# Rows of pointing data

::::

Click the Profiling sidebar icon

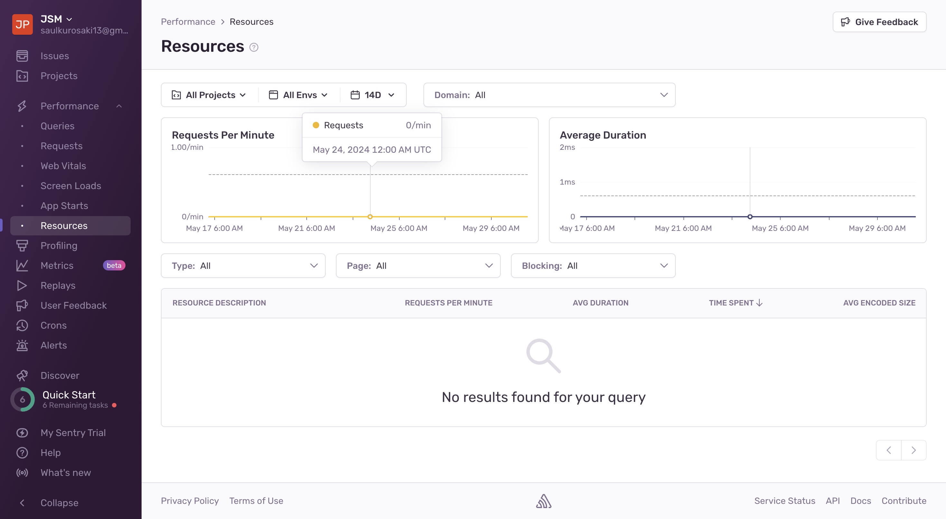pos(22,246)
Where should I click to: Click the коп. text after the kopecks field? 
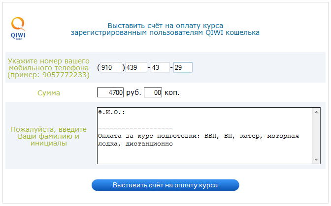[x=172, y=92]
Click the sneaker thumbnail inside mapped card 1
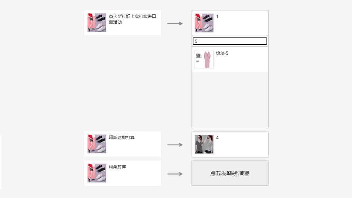 [204, 23]
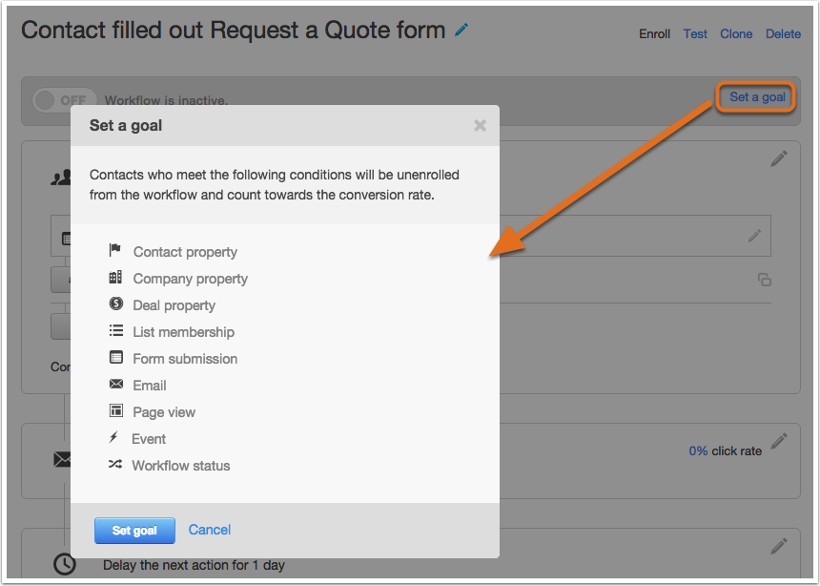The image size is (820, 586).
Task: Close the Set a goal dialog with X
Action: [x=480, y=126]
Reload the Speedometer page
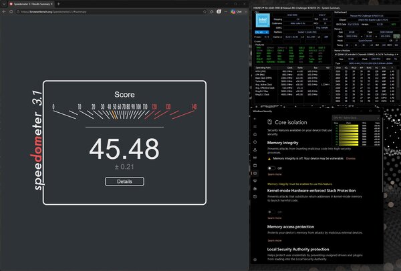Image resolution: width=401 pixels, height=271 pixels. click(11, 12)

::::

# Directions
Write out every line of the records above word for word, but leave out the pictures.

# Reply
Click the Profiling sidebar icon

pos(22,246)
Where should I click to: Click the коп. text after the kopecks field? 
[x=172, y=92]
Click the sneaker thumbnail inside mapped card 1
 [204, 23]
The image size is (820, 586).
Task: Close the Set a goal dialog with X
Action: [x=480, y=126]
Reload the Speedometer page
Image resolution: width=401 pixels, height=271 pixels. click(11, 12)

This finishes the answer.